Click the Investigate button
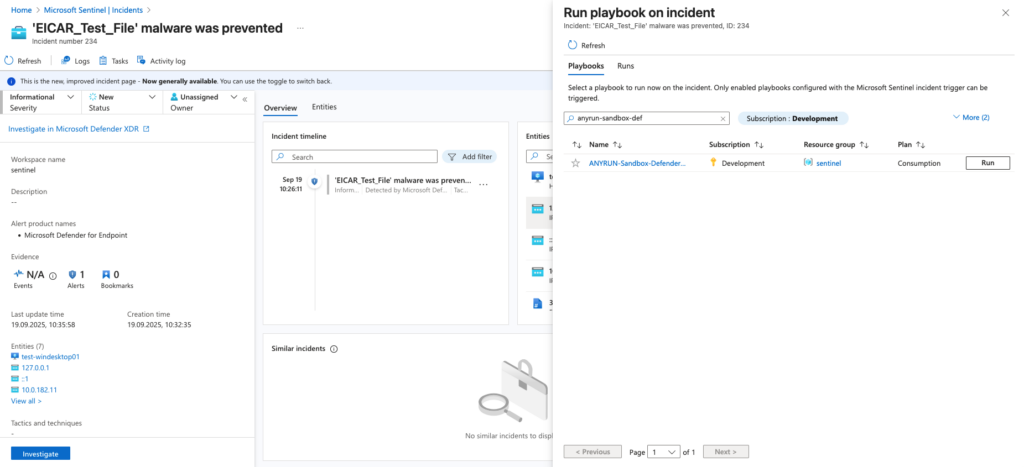 coord(40,453)
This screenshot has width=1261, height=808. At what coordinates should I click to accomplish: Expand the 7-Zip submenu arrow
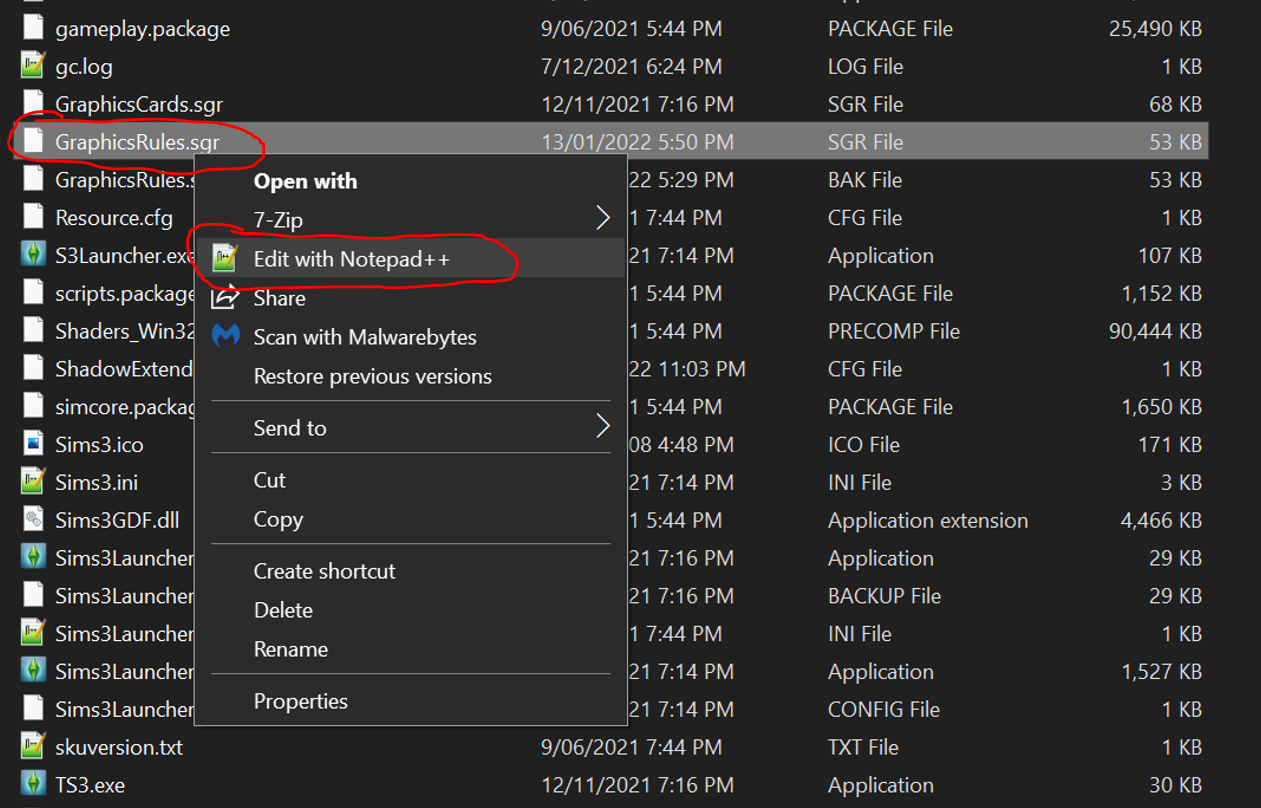(x=602, y=218)
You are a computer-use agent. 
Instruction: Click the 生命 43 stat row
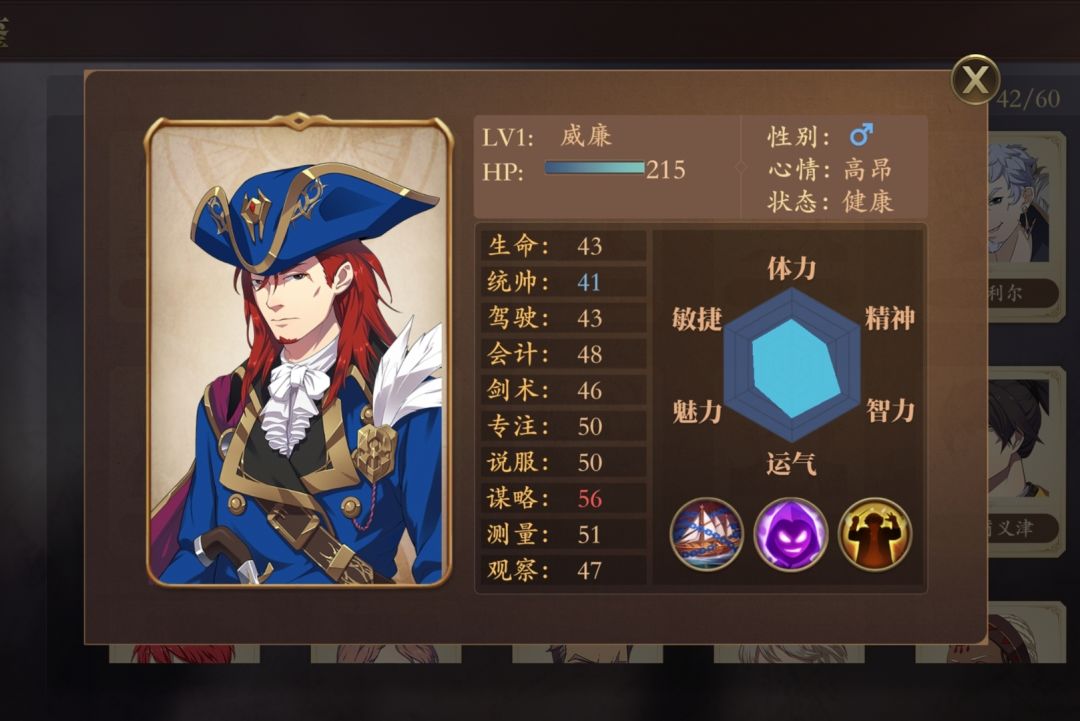pos(563,246)
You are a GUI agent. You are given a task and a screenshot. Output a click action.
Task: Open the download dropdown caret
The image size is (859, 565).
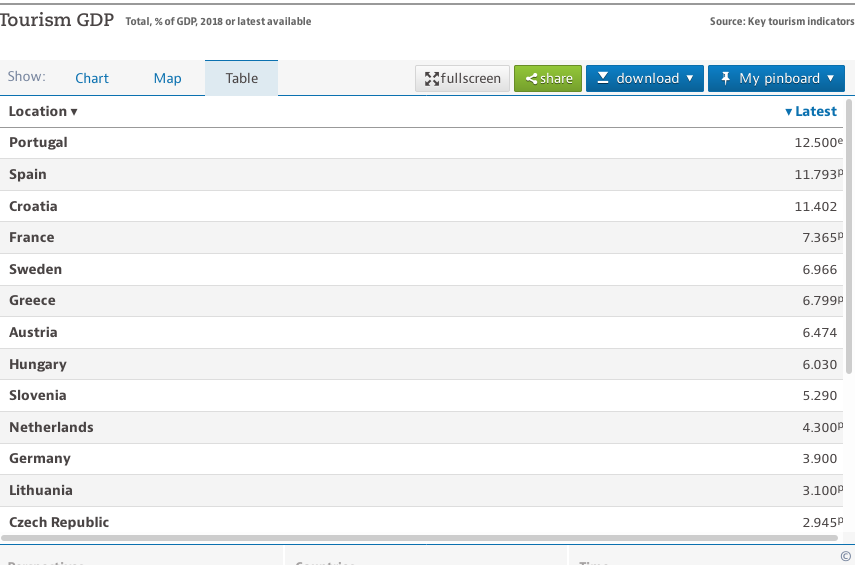point(689,79)
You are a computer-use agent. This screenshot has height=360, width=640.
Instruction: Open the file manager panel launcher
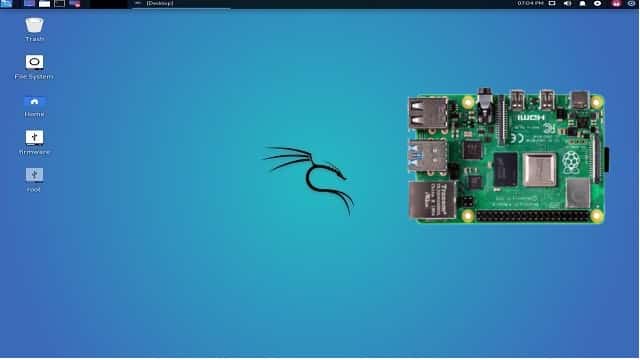coord(44,4)
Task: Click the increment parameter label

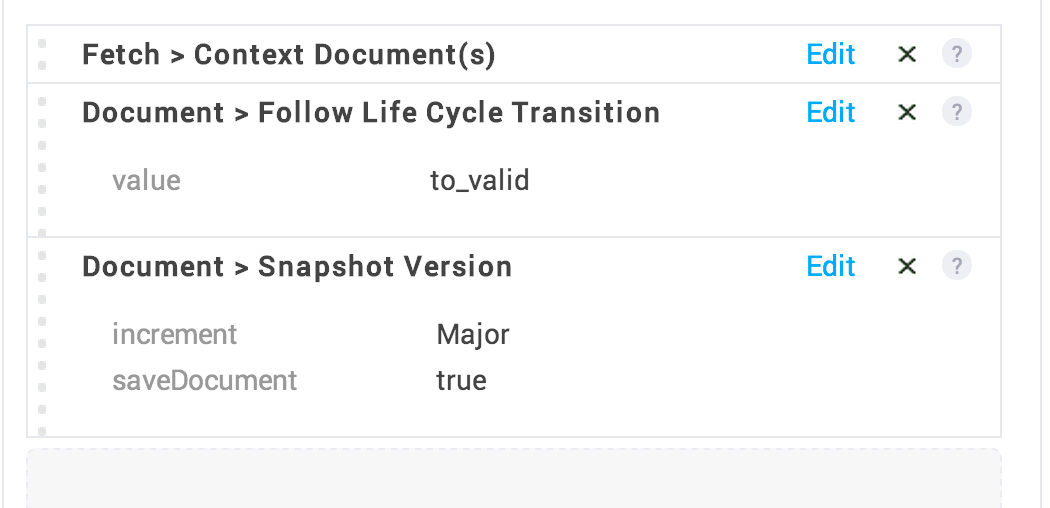Action: pos(175,334)
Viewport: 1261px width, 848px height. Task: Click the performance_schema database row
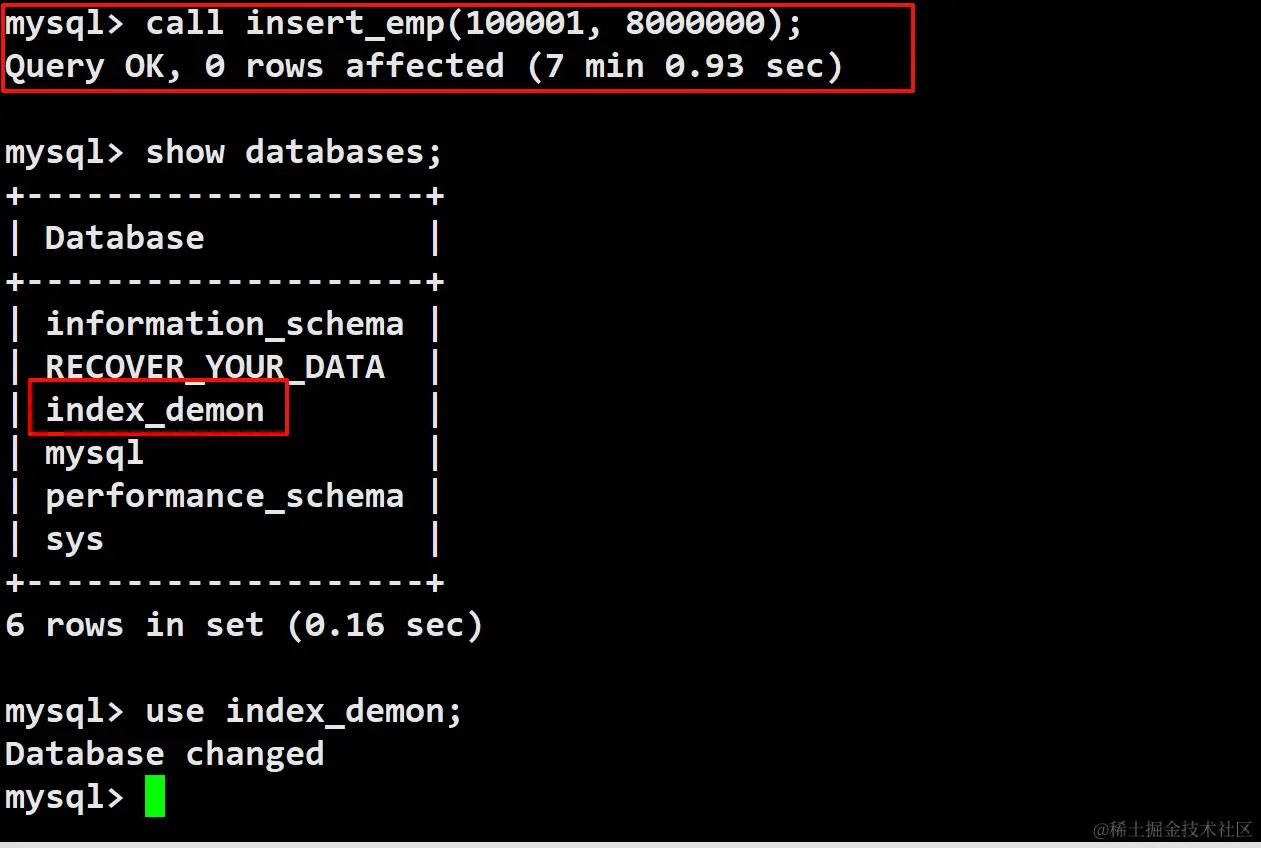tap(224, 496)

• • • •

Match on "computer" and report each line of the data above that has it.

You are a computer-use agent. 
You are a computer-use agent. This screenshot has height=360, width=640.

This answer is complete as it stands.